- Balade Location in New Caledonia
- Coordinates: 20°18′34″S 164°30′00″E﻿ / ﻿20.30933°S 164.499969°E
- Country: France
- Overseas Territory: New Caledonia

= Balade, New Caledonia =

Balade, also written Balaide, is a village located in the north of New Caledonia. It was the site of the establishment of a Catholic mission in 1843, and the location of the first Catholic church on the island, which still exists to this day.

==History==
The bay of Balade is the site where James Cook first visited the island on 4 September 1774, as well as where the ship Bucéphale landed the missionaries in 1843 and where Admiral Auguste Febvrier Despointes disembarked from the ship Le Phoque to take possession of New Caledonia for France in the name of Napoleon III on 24 September 1853.

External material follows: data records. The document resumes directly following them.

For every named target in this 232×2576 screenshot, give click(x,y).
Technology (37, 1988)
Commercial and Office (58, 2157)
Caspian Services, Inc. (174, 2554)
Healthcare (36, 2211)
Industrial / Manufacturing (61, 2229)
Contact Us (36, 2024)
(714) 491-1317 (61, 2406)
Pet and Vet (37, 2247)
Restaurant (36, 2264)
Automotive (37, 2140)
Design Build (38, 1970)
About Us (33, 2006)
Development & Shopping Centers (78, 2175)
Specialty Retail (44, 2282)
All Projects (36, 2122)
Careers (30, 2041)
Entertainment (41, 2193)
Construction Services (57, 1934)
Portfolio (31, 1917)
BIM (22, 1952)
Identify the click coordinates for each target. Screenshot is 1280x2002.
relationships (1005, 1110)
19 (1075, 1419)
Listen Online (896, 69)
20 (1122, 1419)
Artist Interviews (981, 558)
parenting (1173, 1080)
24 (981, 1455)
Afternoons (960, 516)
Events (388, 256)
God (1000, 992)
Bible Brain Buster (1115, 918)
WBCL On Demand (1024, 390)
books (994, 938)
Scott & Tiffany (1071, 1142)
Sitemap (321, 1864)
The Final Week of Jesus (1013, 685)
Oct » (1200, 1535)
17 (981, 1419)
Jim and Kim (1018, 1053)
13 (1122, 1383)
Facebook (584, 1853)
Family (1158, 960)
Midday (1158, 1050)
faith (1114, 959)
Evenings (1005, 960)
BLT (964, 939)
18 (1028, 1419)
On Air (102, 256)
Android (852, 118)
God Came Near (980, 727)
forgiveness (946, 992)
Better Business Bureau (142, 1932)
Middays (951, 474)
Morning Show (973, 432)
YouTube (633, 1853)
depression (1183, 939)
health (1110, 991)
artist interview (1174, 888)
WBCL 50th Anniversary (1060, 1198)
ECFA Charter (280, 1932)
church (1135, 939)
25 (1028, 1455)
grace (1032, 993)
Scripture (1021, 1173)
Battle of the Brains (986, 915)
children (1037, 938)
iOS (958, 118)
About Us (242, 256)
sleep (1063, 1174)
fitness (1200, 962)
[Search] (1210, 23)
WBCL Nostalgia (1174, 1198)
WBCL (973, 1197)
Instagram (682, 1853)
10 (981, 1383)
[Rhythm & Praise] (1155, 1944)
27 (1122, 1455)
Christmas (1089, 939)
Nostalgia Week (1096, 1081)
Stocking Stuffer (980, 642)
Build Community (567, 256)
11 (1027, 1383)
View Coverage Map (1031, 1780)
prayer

Balade is where Catholic Missionaries established themselves on the island in 1843, celebrating the first mass on 2km north on the beach at Maamaat. A church, the Église de Saint Denis, which is still standing today, and was the first Catholic church on the island, was established at Balade in 1845. In 1847, due to famine and disease that had spread among the missionaries, caused rebellion to spread among the natives, who then beheaded Father Blaise Marmoiton, one of the missionaries. This incident is depicted in the church's stained glass windows.

In 1913, a monument was erected in Balade to commemorate 60 years since the French occupied New Caledonia. The monument remains, however the area and path up to the monument are not maintained and have become overgrown, as they are rarely visited.

The church at Balade was subject to vandalism in 2024, having the door and the altar set alight, along with graffiti being found.